Also, in the duty ratio control method, the PLL control circuit is opened in an inactive period of the duty ratio, and the resonance frequency of the vibrator cannot follow with the actual resonance frequency when the resonance frequency actually changes. In particular, this problem becomes remarkable when the duty ratio is small. Here, signal waves in the circuit shown in FIG. 11 are shown in FIG. 14. FIG. 14(a) shows an output signal from the duty ratio control circuit, FIG. 14(b) shows an output signal from the drive circuit, and FIG. 14(c) shows an output signal after waveform shaping. After waveform shaping, the output signal for the pulse corresponding to a period during which vibration is not given to the vibrator by the duty ratio control circuit vanishes. Therefore, feedback is not conducted in the PLL control circuit and the PLL control circuit is opened. As a result, the PLL control circuit does not operate when the resonance frequency of the vibrator actually changes.

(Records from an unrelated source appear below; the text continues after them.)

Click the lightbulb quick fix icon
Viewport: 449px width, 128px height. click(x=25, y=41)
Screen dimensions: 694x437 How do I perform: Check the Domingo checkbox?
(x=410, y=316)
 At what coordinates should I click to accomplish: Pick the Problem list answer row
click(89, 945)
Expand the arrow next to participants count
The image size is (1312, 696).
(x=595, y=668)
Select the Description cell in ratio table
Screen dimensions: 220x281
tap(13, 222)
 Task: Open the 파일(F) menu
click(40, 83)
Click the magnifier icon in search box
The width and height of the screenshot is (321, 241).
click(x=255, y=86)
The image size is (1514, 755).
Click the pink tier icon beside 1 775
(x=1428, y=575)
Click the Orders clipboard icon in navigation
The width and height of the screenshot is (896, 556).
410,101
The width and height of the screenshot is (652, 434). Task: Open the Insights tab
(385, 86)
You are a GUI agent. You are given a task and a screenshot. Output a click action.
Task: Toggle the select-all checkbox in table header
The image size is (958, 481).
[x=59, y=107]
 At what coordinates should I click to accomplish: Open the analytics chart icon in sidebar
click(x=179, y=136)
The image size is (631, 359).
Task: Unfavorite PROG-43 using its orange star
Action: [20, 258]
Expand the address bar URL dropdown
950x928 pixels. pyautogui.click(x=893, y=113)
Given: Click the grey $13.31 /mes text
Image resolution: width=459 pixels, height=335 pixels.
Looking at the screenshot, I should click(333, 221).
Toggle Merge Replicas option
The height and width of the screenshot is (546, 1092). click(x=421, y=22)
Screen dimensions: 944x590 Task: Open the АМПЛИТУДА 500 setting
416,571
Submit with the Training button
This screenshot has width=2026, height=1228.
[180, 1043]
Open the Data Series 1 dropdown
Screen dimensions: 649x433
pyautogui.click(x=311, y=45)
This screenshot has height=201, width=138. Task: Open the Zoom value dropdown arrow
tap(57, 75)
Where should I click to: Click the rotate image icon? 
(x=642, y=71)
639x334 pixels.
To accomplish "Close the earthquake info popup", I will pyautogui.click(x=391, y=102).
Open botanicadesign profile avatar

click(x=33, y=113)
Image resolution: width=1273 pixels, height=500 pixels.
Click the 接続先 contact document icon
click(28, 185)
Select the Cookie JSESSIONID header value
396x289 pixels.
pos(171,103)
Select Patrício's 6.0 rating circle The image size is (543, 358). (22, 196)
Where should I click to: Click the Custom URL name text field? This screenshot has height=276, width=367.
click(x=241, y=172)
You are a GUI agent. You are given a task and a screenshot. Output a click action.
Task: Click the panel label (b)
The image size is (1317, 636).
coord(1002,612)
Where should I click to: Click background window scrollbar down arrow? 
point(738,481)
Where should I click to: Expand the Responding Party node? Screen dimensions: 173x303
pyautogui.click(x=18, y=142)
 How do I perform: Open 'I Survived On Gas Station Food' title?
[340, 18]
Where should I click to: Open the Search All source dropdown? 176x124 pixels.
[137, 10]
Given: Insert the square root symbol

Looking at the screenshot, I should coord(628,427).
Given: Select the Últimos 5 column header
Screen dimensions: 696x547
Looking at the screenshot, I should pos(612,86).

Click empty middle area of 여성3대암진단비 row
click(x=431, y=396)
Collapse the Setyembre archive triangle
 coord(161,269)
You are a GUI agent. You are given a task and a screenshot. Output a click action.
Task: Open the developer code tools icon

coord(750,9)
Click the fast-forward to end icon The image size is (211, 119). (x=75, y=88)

Further, in the resonators of the fish detector or the ultrasonic range finder, there remains a problem that the time difference measurement between the emitted and reflected ultrasonic waves is erroneously conducted when the frequency of ultrasonic waves is fluctuated.
Accordingly, it is an object of the present invention to overcome the above mentioned problems and to provide a drive apparatus for driving an oscillator with a resonance frequency, in which PLL control can be correctly conducted so that the resonance frequency applied to the oscillator follows with the actual resonance frequency thereof while controlling the vibrator under the duty ratio control, when the resonance frequency actually changes. Another object of the present invention is to provide a powder feeder in which such drive apparatus is installed.
To accomplish the above objects, the present invention provides a drive apparatus for driving a vibrator by applying an alternating voltage with a resonance frequency to the vibrator, the drive apparatus comprising:
Phase Lock Loop (PLL) control means for following the resonance frequency with an actual resonance frequency when the resonance frequency actually changes;
duty ratio control means for applying the alternating voltage with the resonance frequency to the vibrator according to a duty ratio; and
feedback means for detecting a residual frequency of an electromotive force produced due to a residual oscillation of the vibrator when the alternating voltage with the resonance frequency is not applied to the vibrator and for feeding back the detected residual frequency to the PLL control means.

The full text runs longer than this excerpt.